PBS doc looks at social worker, minister couple who saved Jews during World War II
The PBS documentary “Defying the Nazis: The Sharp’s War” looks at the little-known story of Unitarian Minister Waitstill Sharp and his social worker wife Martha, who left their children and comfortable home in Massachusetts to help 125 Jews in Europe escape from death at the hands of the Nazis.
Waitstill and Martha Sharp are two of only five Americans honored at Yad Vashem, a Holocaust remembrance center in Jerusalem.
According to this article in the Washington Post, the couple used a variety of aid networks to smuggle Jews out of Czechoslavakia and France. For instance, Martha managed to persuade officials from Nazi-occupied Vichy France to let Jewish children Alex and Joseph Strasser board a ship to the United States.
Alex, who was six years old at the time and is now 82, became a doctor and lives in Rochester, N.Y.
“The world should know,” he said, that the refugees simply wanted “to escape persecution and to start a new life. We became Americans.”

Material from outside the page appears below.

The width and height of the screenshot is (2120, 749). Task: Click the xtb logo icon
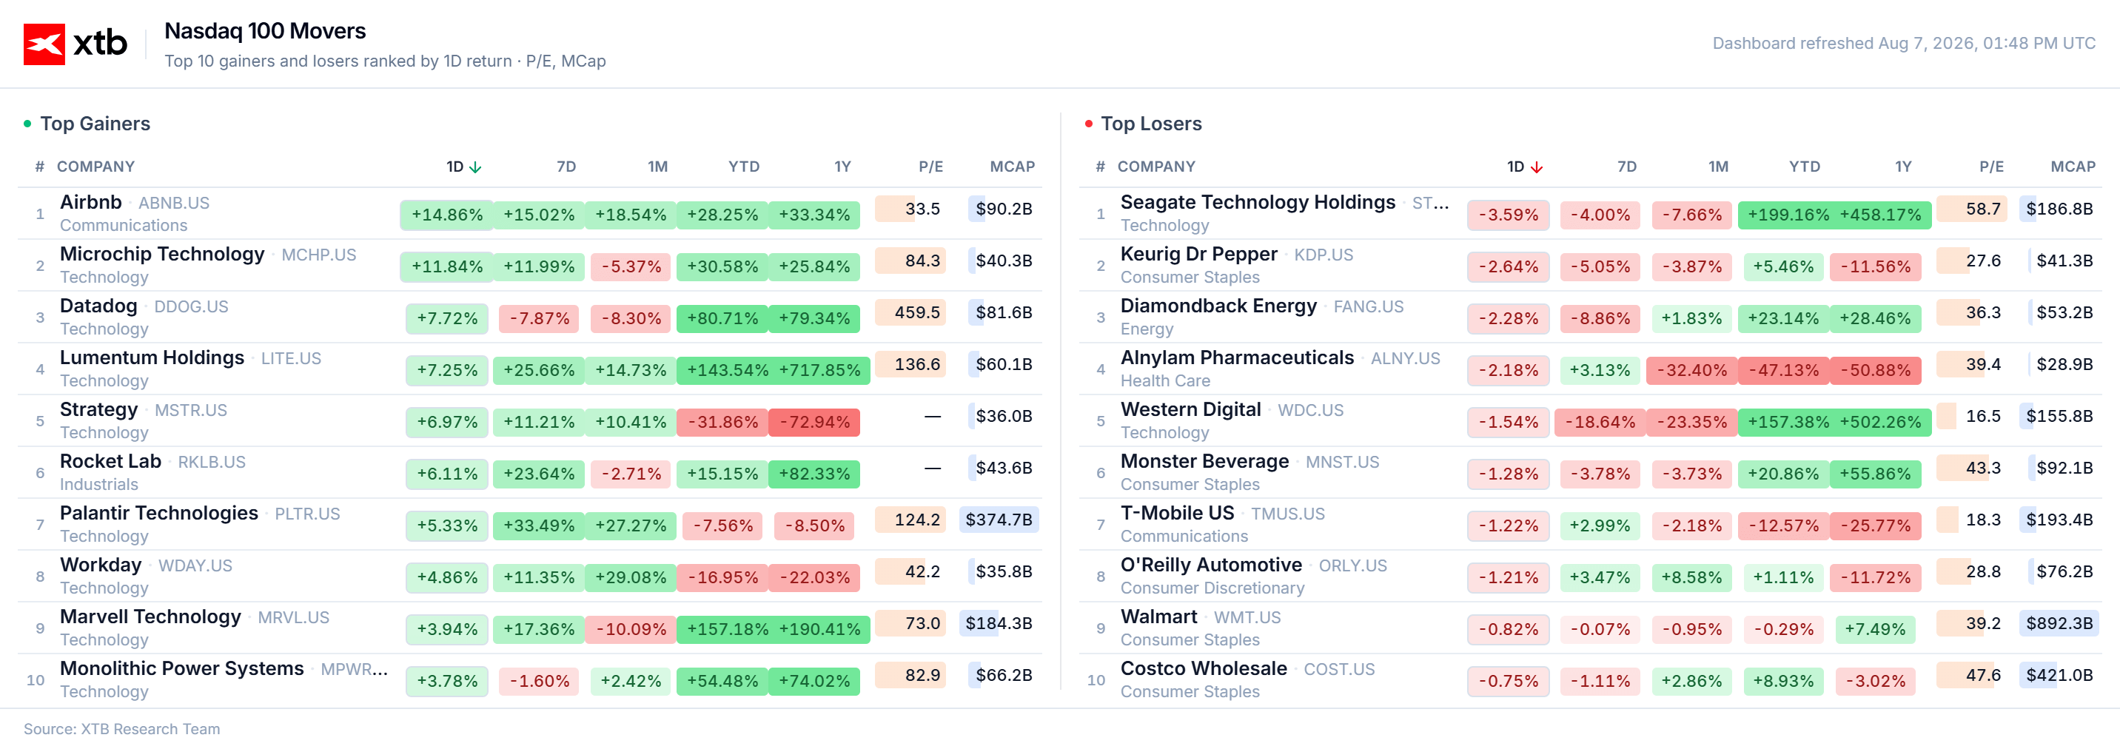tap(44, 44)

After the war the couple divorced and spoke little about their experiences, possibly because they felt remorse for not helping more people, including the six Jewish people who worked in their Czechoslovakia office who were murdered in concentration camps.
Their grandson Artemis Joukowsky wrote a paper about his grandparents, uncovered documents related to their heroism, and later decided to do a film with the help of college classmate and renowned documentary filmmaker Ken Burns.
Actor Tom Hanks and actress, health care provider and global activist Marina Goldman provide the voices of Waitstill and Martha in the film.